EOA presents interesting effect in the inhibition of important clinical fungal strains like T. asahii, C. parapsilosis, C. albicans, C. lipolytica, and C. guilhermondi. There are several studies that show that coriander, celery, and sweet basil EO have an inhibitory effect on the growth of yeasts (Matasyoh et al., 2008). Although the EOs showed antimicrobial activity, the reason behind this capacity is not well documented. This antimicrobial activity could be caused by the major compounds of the EOs or due to a synergistic effect between the major compounds and the minor ones (Carović-Stanko et al., 2010).

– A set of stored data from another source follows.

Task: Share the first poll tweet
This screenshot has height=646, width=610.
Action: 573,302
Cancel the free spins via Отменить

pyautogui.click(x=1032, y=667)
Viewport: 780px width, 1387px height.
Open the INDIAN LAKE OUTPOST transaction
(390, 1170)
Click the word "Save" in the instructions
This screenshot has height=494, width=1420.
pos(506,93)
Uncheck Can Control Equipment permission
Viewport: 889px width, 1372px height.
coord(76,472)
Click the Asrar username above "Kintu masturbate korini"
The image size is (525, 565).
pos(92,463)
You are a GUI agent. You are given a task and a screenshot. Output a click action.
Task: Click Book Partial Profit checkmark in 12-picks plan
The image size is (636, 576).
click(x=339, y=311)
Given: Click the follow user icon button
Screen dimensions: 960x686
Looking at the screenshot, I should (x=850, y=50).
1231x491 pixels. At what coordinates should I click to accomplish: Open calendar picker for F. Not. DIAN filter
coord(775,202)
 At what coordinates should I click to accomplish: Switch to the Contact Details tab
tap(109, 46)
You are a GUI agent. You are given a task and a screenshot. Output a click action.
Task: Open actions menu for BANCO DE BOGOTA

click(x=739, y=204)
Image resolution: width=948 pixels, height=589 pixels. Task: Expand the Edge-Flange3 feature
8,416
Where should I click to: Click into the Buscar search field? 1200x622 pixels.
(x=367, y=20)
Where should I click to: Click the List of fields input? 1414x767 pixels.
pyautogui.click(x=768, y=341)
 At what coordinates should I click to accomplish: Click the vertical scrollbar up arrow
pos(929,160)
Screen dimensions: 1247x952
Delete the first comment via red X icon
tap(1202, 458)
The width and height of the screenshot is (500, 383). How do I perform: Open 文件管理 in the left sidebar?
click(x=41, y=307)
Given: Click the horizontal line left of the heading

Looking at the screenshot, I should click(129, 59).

Possible mechanisms by which mycelial growth may be reduced or totally inhibited have been proposed. Thus, Lucini et al. (2006) indicated mycelial growth inhibition is caused by the monoterpenes present in the EOs. These components could increase the concentration of lipidic peroxides such as hydroxyl, alkoxyl, and alkoperoxyl radicals, which leads to cell death. According to Sharma and Tripathi (2006), the EOs would act on the hypha of the mycelium, provoking exit of components from the cytoplasm, the loss of rigidity, and integrity of the hypha cell wall, resulting in its collapse and death of the mycelium.

Conclusion

The EOA showed antioxidant activity and presented a LD₅₀ higher than 500 mg/kg in mice. EOA demonstrated antimicrobial activity against fungal strains. Thus, based on the promising results shown in this work, other pharmacological studies will be performed with this EO.

Declaration of interest

All authors declare that there are no conflicts of interest. L. S., D. S. A., and R. G. J. are recipients of CNPq fellowships. This work was supported by CNPq (Grants 472644/2010-6), CAPES (23038.008258/2011-93), and FAPERGS (PRONEX 10/0027-4, PqG 1012043).